Asırların ötesinden günümüze süzülerek gelen, belki de son zamanlarını yaşayan Yörük Türkmen kültürünü oluşturan; örf adet, gelenek göreneklerin yazıya dökülmesiyle oluşturulan bu eser, dışardan bir gözlem ürünü değil, o hayatı bizzat yaşayan, hayatın içinden gelen o kültürle yetişmiş olan Ali Küçükaydın tarafından kaleme alınmıştır.

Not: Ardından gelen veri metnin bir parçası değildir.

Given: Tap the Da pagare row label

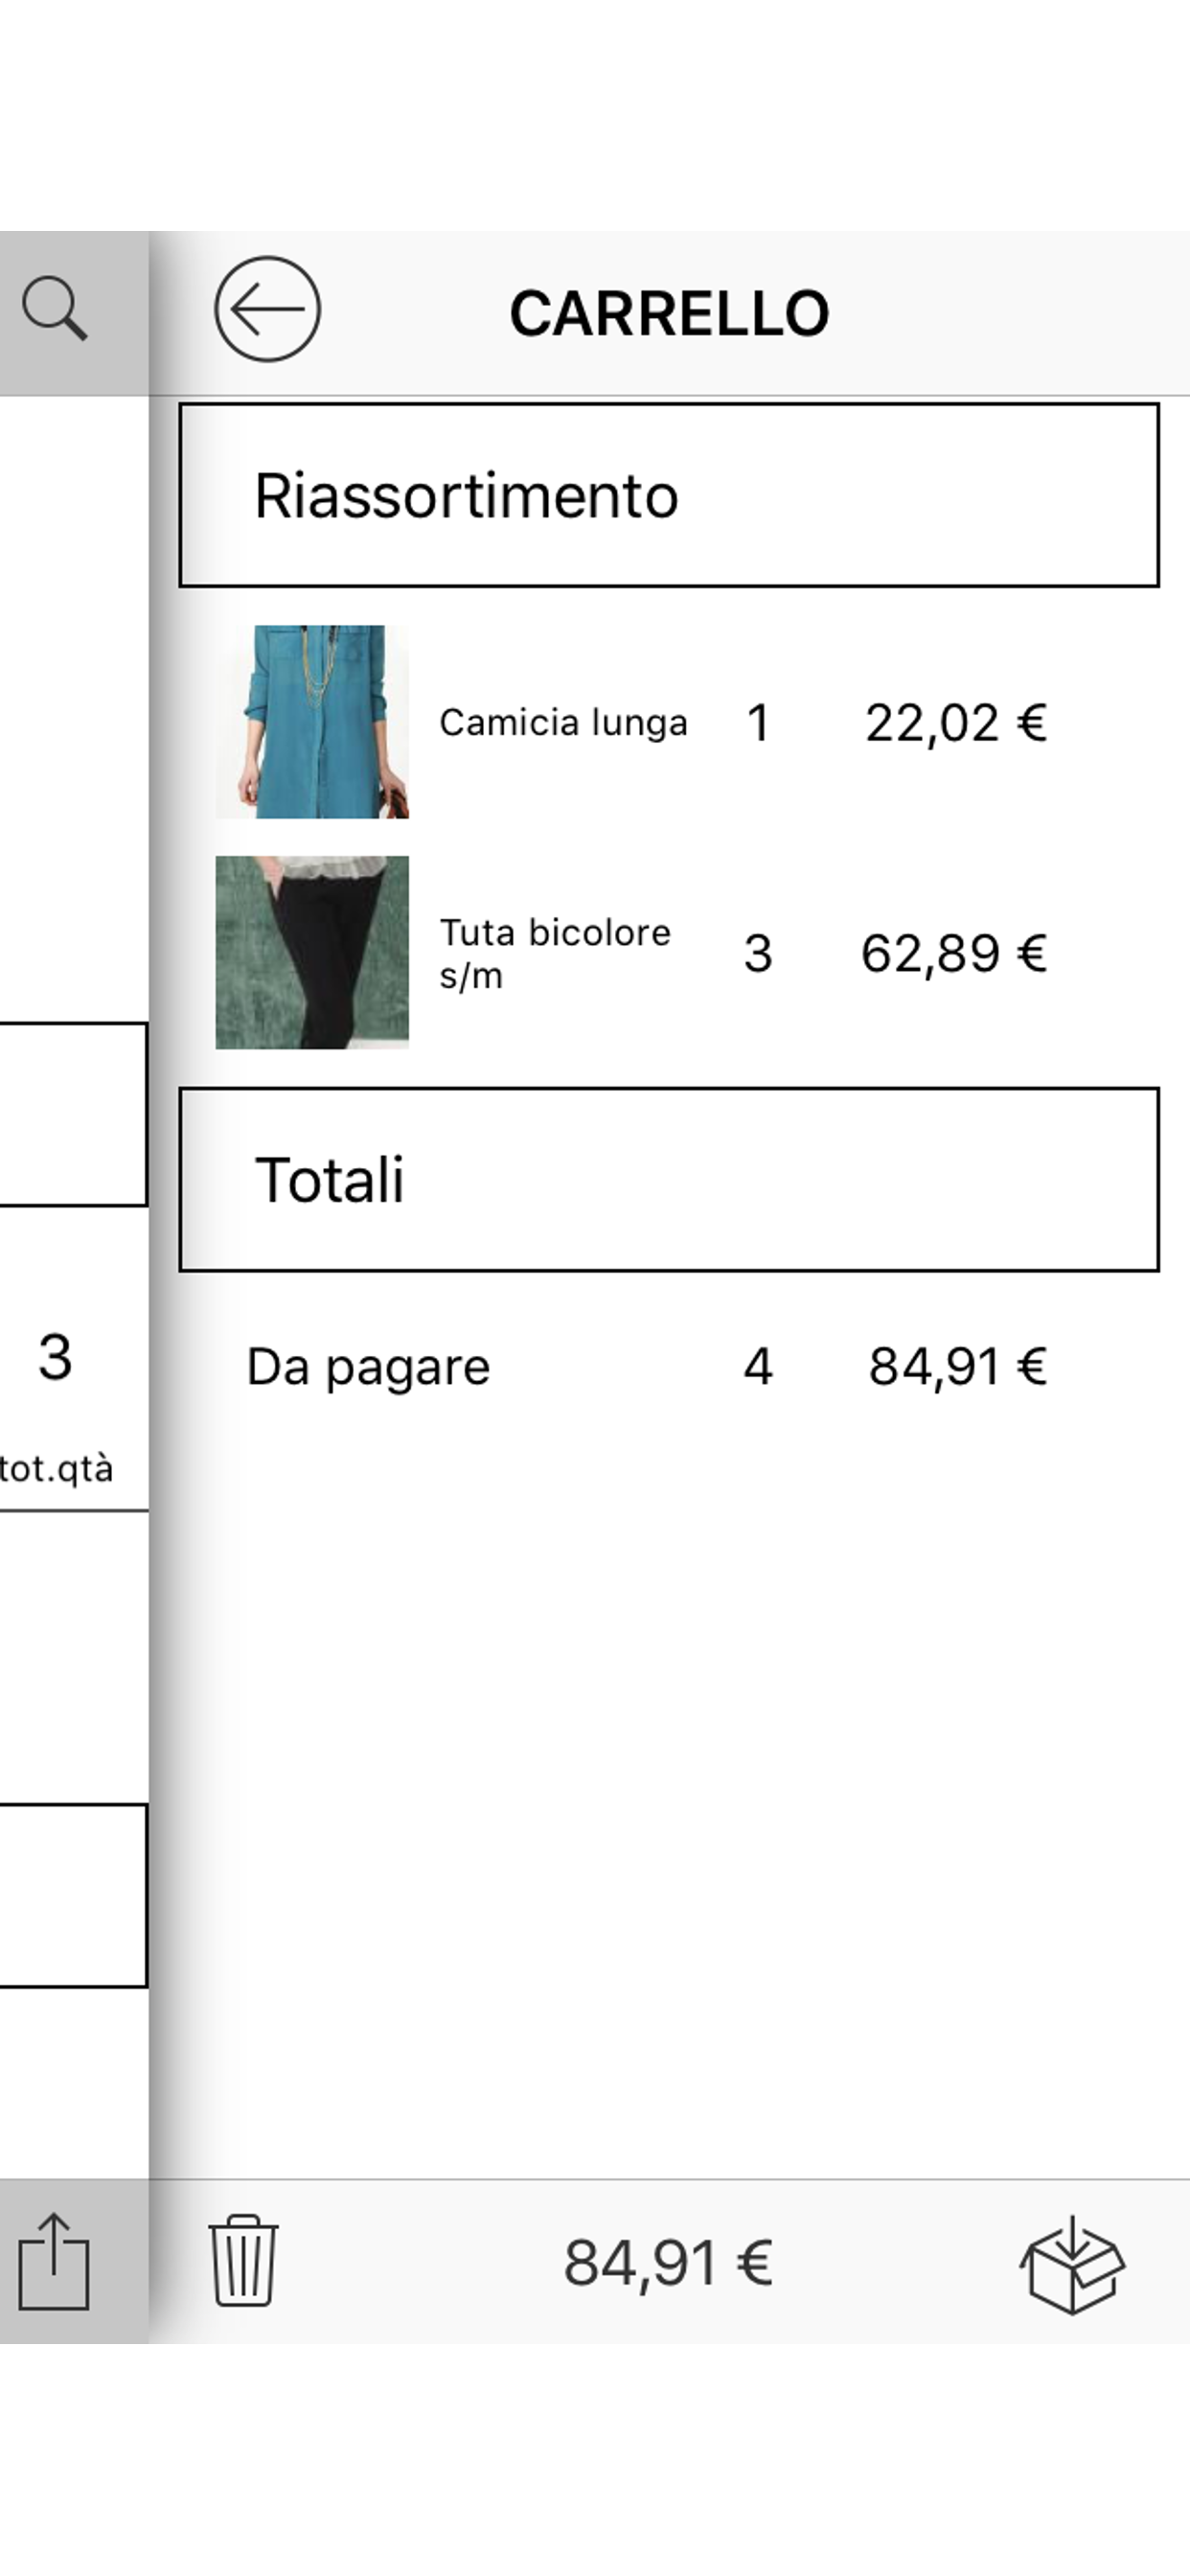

“Deli Habip: Vur Emri” kitabının yazılma hikayesi önsöz kısmında anlatılıyor:
“Kozan Lisesi öğrencisi iken Deli Habip öldürüldüğünde henüz bir yaşında olan oğlu Deli Bayram’ın iki katlı mütevazı evinin üst katında oturuyordum. Bayram, aynı zamanda en büyük teyzemin de eşi olduğu için hısım ve akrabayız.
Bayram, Babasının tüm hayatını ve öldürülmesini öyle bir anlatırdı ki, dinleyenler halden hale düşerdi. Bazen de bu kadar da olmaz der, anlattıklarını abartılı bulur, hatta şüpheye düşerdiniz. Ben baştan sona onu üzmemeye gayret eder, konuşmasını sabırla dinlerdim. “Manas destanı” okur gibi saatlerce anlatır, sonra duygulanır, yanık sesiyle bir ağıt okurdu. Sesi etkiliydi, sahne kapanırken hep ağlardı… Sırayla; sevinç, keder, dayanılmaz bir acı sahnelenen bir film gibiydi.

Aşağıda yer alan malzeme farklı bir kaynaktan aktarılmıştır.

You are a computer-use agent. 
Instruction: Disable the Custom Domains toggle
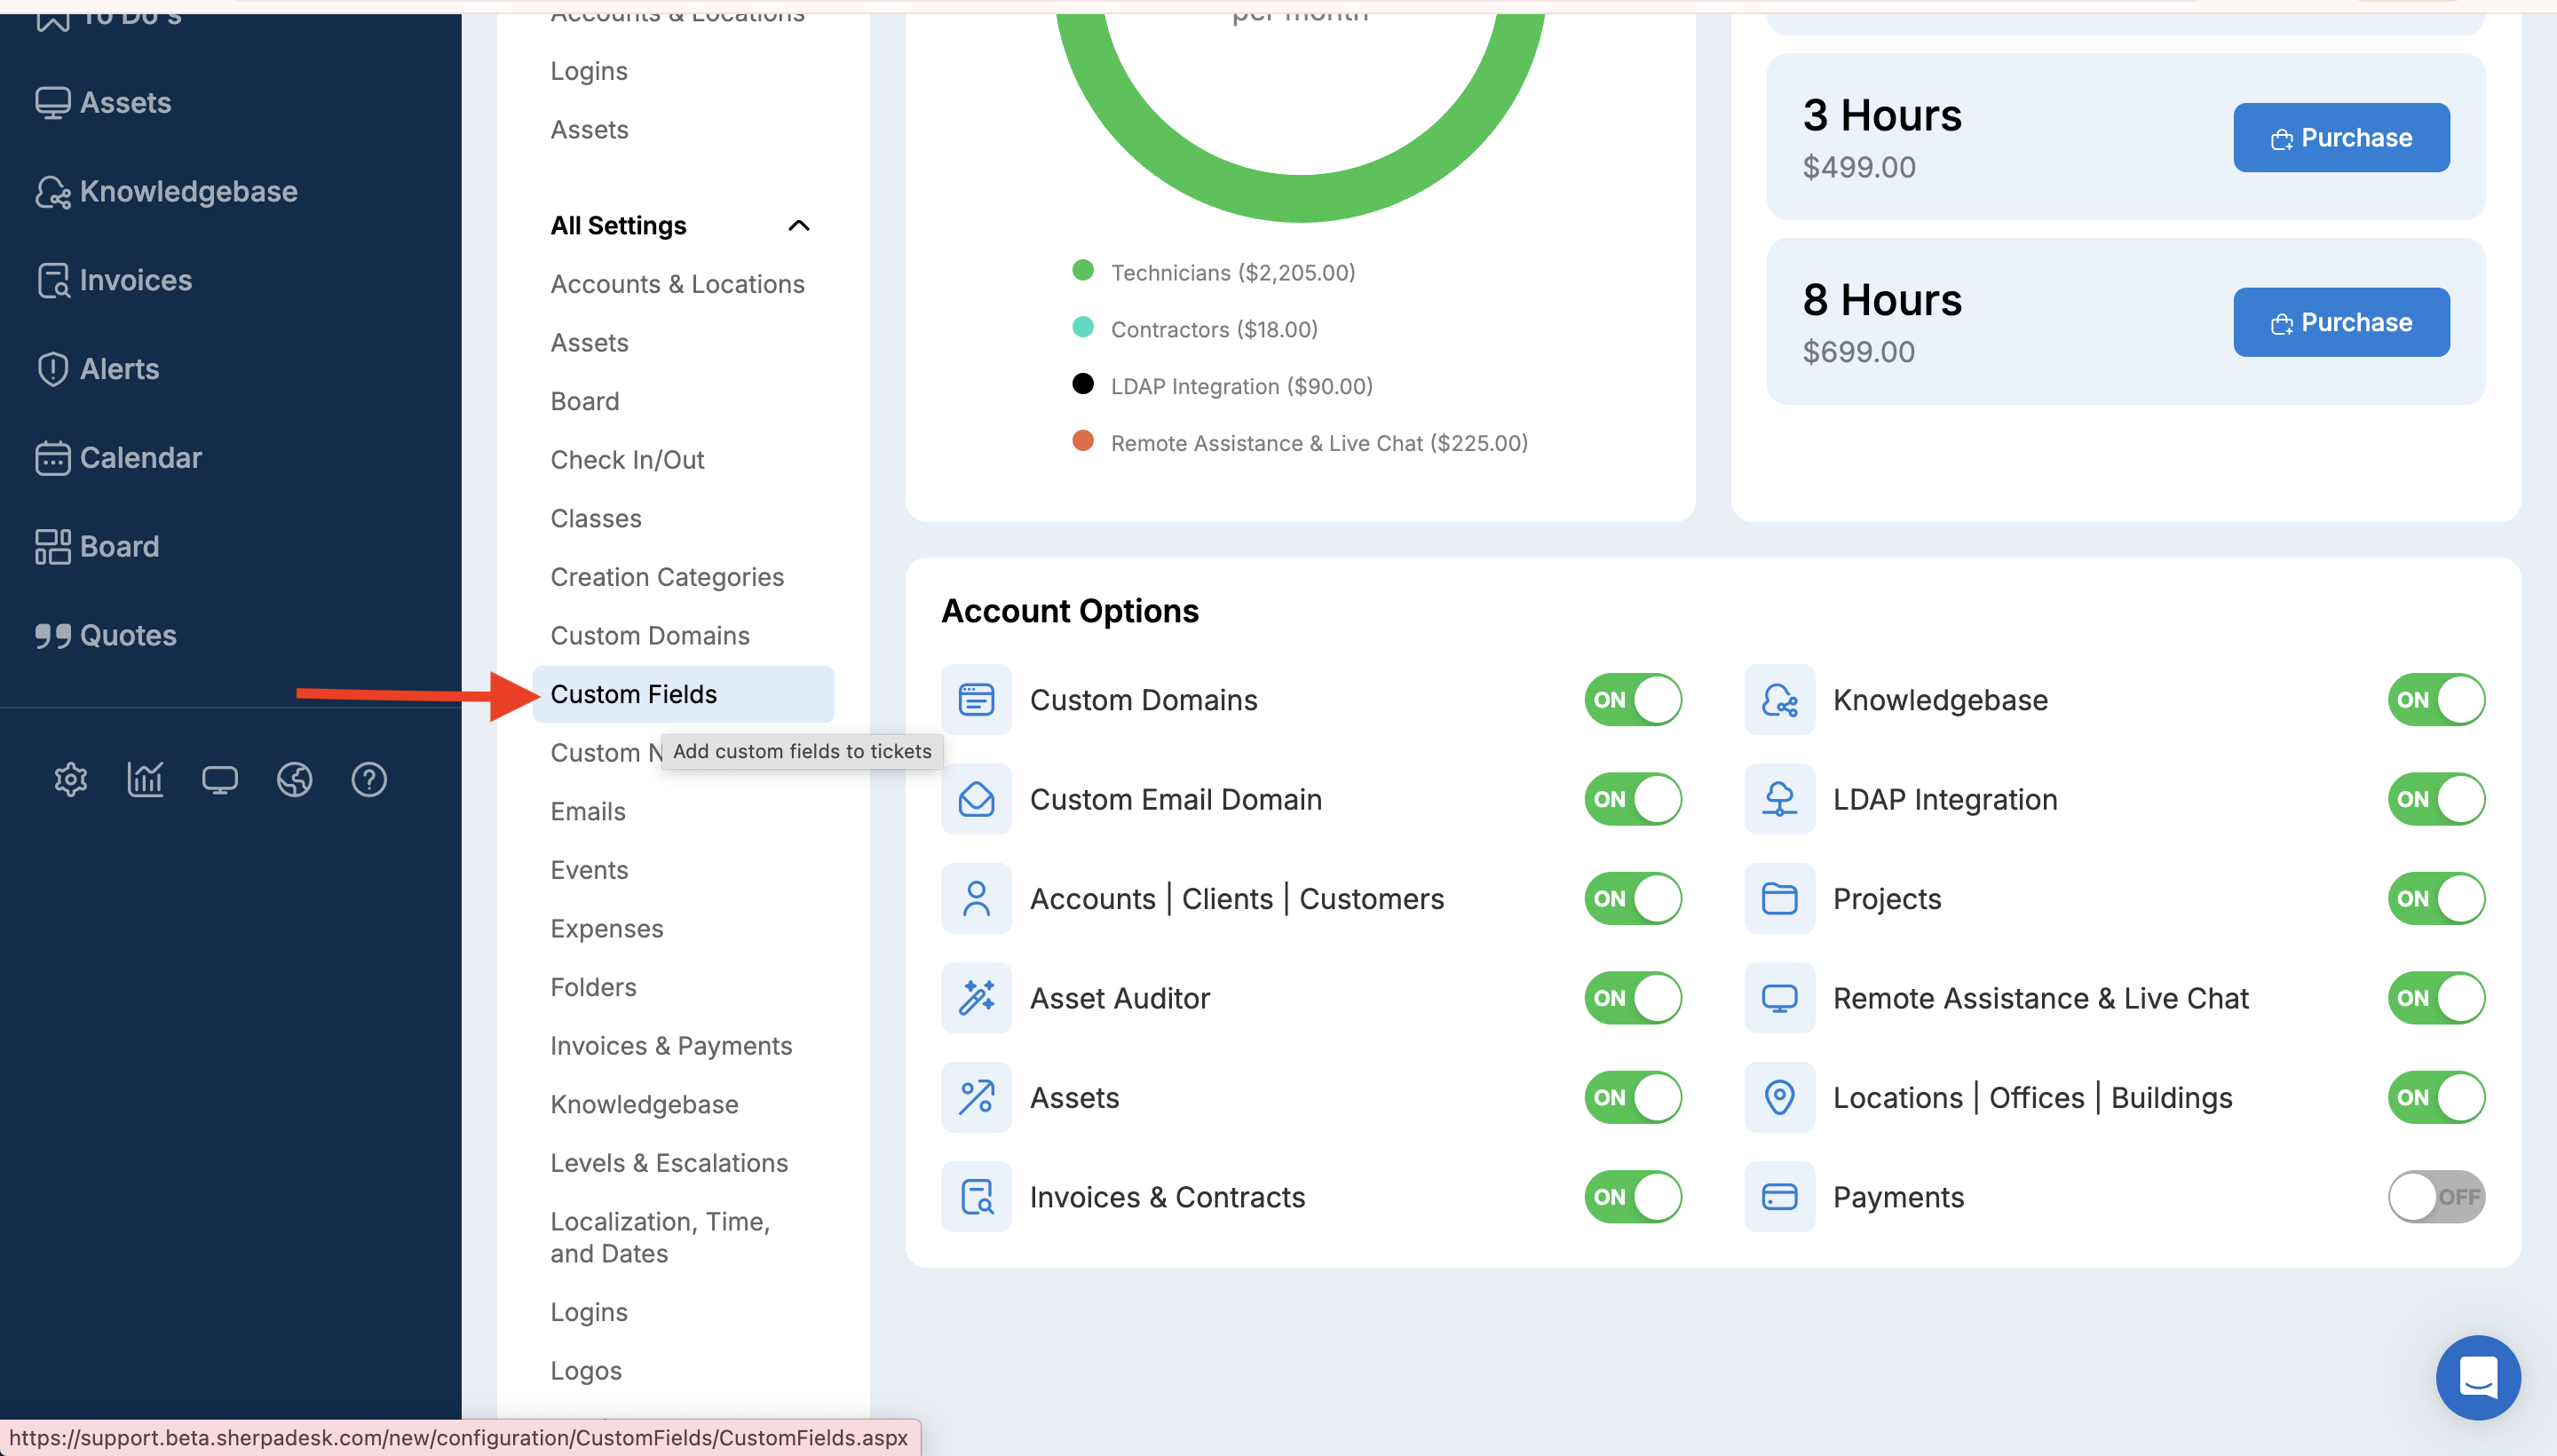coord(1632,700)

Yıllar geçti anlattıklarını hiç unutmadım, unutamadım, unutulacak gibi değildi. Şimdilerde iyi de unutmamışım diye nasıl seviniyorum bir bilseniz.
Sonraları başka kişi ve kaynaklardan da Bayram’ın anlatıp durduğunu doğrulayan bilgilere ulaştım. Ulaştığım bilgiler yüreğimi sızlattı. Bu eserin çeşitli yerlerinde bunları sizler de okuyacak, büyük ihtimal aynı duyguları yaşayacaksınız.
Habip'in Üçüncü kuşak torunu Zafer Karabulut ta aynı Bayram dedesi gibi, Deli Habip’i anlatıyor, anlatırken duygulanıyor, çoğu kez onun gibi ağlıyordu. Sözleri etkili, duruşu hüzünlüydü. Anlattıkları Habip'in doğumundan da önceden başlıyor, öldürülmesini, ölümünden sonraki aile dramını da ayrıntılı şekilde anlatıyordu. Keşke her evlat atalarıyla ilgili böylesine bilgi sahibi olabilse.
Zafer beni ne zaman görse "Habip dedemle ilgili kitabı sen yazarsın Ali Abi" diyordu. Onun hem babasının hem de oğlunun adı Habip. Bu ısrarlı arzusu üzerine yazma kararımı öne aldım. Dediğin doğru, bu kitabı yazmak bana düşer, deyip başladım yazmaya.”
Ali Küçükaydın’ın hazır ama henüz yayınlanmayan bir kitabı daha var. “Bir Kaymakamın Serencamı: DÜN”. Bu eseri yayına hazır hale ben getirdim. Ali Küçükaydın’ın Kaymakam Vekilliği, Kaymakamlık ve Vali Yardımcılığı yaptığı çeyrek asırlık dönemi ve bu dönemden onda kalan izleri öğretici, düşündürücü, güldürücü, irdeleyici, hicvedici, ibret verici ve bazen de hüzün verici bir biçimde anlatıyor.
“Bir Kaymakamın Serencamı: DÜN” aynı zamanda Türkiye’nin son elli yılının serencamına da tanıklık etmektedir. Eserde bir kaymakamın mülki idaredeki tecrübelerini okurken, diğer taraftan Türkiye’deki toplumsal, siyasal, ekonomik, çevresel, kültürel vb… değişme ve gelişmeleri de izlemekteyiz.
Yörüğün bir anlamı da “Yürüyen Türk” olduğuna göre Ali Küçükaydın’ın yazarlık yürüyüşünün de devam edeceğini biliyorum. Siyaset yılları, siyaset sonrası yıllar ve daha başka eserlerini yazacağını umuyorum.